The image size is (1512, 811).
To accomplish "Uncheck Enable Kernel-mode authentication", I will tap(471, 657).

...

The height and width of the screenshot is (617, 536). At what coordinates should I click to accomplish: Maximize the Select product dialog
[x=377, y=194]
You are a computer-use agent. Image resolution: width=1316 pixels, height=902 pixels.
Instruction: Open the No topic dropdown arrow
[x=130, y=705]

==

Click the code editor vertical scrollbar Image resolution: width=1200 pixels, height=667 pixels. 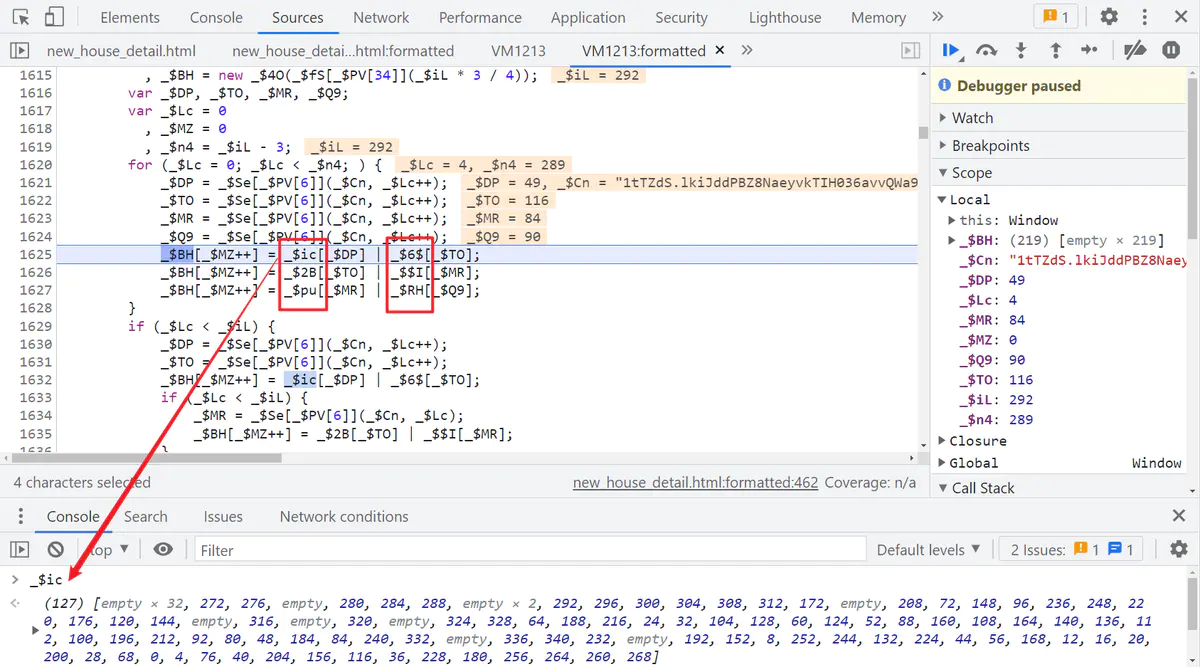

• Exercice proposé: Réécris en entier les lignes comprises entre celle qui contient "The image size is (1512, 811)." et celle qui contient "will tap(471, 657).", toutes deux incluses. Redimensionne au passage les coordonnées des réponses en les multipliant par 0,85, arrondies à l'entier (demis vers le haut), sans toucher au reste du texte ni à ses autres nombres.

• Réponse rédigée:
The image size is (1512, 811).
To accomplish "Uncheck Enable Kernel-mode authentication", I will tap(400, 558).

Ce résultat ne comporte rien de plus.